* Dataset entries
<<<<
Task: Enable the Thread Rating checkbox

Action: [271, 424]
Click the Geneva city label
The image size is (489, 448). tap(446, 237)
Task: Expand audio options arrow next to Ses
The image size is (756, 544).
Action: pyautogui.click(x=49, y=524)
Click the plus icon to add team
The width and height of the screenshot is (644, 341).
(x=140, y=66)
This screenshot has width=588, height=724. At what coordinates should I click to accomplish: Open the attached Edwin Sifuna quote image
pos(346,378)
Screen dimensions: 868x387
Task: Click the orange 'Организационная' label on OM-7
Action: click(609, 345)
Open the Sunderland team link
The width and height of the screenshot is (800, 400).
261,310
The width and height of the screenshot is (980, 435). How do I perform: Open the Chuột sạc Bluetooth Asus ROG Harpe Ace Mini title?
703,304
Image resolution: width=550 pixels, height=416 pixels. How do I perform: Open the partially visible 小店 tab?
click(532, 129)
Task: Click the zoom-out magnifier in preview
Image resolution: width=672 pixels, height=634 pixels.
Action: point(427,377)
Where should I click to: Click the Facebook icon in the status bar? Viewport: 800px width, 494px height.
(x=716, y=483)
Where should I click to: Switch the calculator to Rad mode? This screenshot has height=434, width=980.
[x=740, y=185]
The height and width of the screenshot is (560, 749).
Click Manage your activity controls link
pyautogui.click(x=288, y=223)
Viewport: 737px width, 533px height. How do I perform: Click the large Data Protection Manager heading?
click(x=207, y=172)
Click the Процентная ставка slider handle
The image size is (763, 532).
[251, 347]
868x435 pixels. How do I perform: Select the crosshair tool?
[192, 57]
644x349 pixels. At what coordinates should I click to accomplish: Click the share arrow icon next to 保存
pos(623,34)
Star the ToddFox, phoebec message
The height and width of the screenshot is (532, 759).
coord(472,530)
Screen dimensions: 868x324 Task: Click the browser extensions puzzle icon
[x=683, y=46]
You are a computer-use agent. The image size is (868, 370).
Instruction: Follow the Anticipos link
>>>>
* Your instructions
Reproduce the lines from the one containing "Image resolution: width=550" to the end of the entries, keeping both ends and adding nothing.

* Task result
Image resolution: width=550 pixels, height=416 pixels. How do I perform: Open the partially visible 小店 tab?
click(532, 129)
Task: Click the zoom-out magnifier in preview
Image resolution: width=672 pixels, height=634 pixels.
Action: point(427,377)
Where should I click to: Click the Facebook icon in the status bar? Viewport: 800px width, 494px height.
(x=716, y=483)
Where should I click to: Switch the calculator to Rad mode? This screenshot has height=434, width=980.
[x=740, y=185]
The height and width of the screenshot is (560, 749).
Click Manage your activity controls link
pyautogui.click(x=288, y=223)
Viewport: 737px width, 533px height. How do I perform: Click the large Data Protection Manager heading?
click(x=207, y=172)
Click the Процентная ставка slider handle
The image size is (763, 532).
[251, 347]
868x435 pixels. How do I perform: Select the crosshair tool?
[192, 57]
644x349 pixels. At what coordinates should I click to accomplish: Click the share arrow icon next to 保存
pos(623,34)
Star the ToddFox, phoebec message
The height and width of the screenshot is (532, 759).
coord(472,530)
Screen dimensions: 868x324 Task: Click the browser extensions puzzle icon
[x=683, y=46]
You are a computer-use agent. The image size is (868, 370).
Instruction: Follow the Anticipos link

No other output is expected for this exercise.